Keeping Your Angelfish Eggs Fertile
You may have successfully determined that your angelfish eggs are fertilized. However, that doesn’t mean they will stay alive. For instance, you may see amber or brownish angelfish eggs one day. Then, you may come back tomorrow and find that those eggs have turned white or opaque.
Both tank hygiene and water maintenance are critical when it comes to keeping your angelfish eggs alive. That’s because eggs are just as delicate as the adults, if not more so. An aquarium that is not diligently cleaned will allow fungi and bacteria to fester.
Worse yet, stress and parenting angelfish do not pair well together. If your adult angelfish become stressed, they may eat their eggs or fry. This stress response is adaptive and may result from:
- Movement outside the tank
- Abrupt water and lighting changes
Can Angelfish Lay Eggs Without a Mate?
Angelfish can lay eggs without a mate. Female fish that can lay eggs without a mate are oviparous.
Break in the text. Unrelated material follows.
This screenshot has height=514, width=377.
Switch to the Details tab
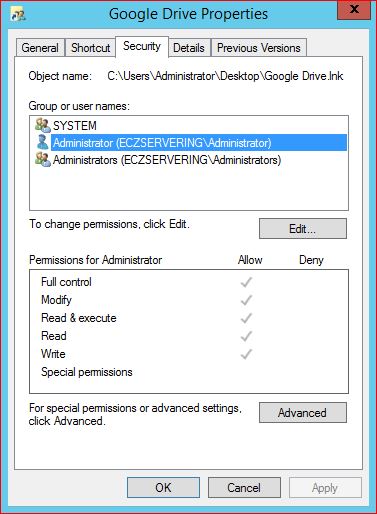189,48
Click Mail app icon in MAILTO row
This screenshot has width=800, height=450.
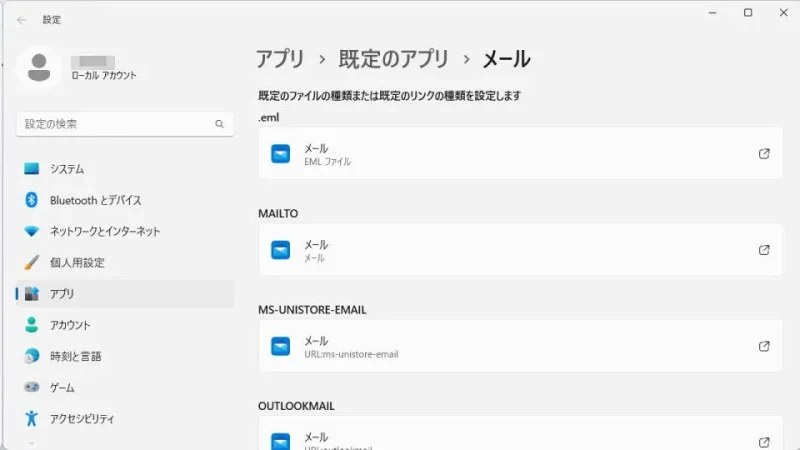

When they are ready to have a spawn, females produce their eggs within their ovaries. These “empty” eggs are then deposited from the urogenital opening to the selected nest site. The male partner then fertilizes these eggs externally.
Female angelfish can lay eggs by themselves. However, they cannot fertilize them alone. They need their male breeding partner to supply the sperm necessary to start the development process. Otherwise, the eggs will not hatch or grow into fry.
Some fish can fertilize eggs internally. However, this does not apply to the angelfish. This fish species requires external fertilization of their eggs.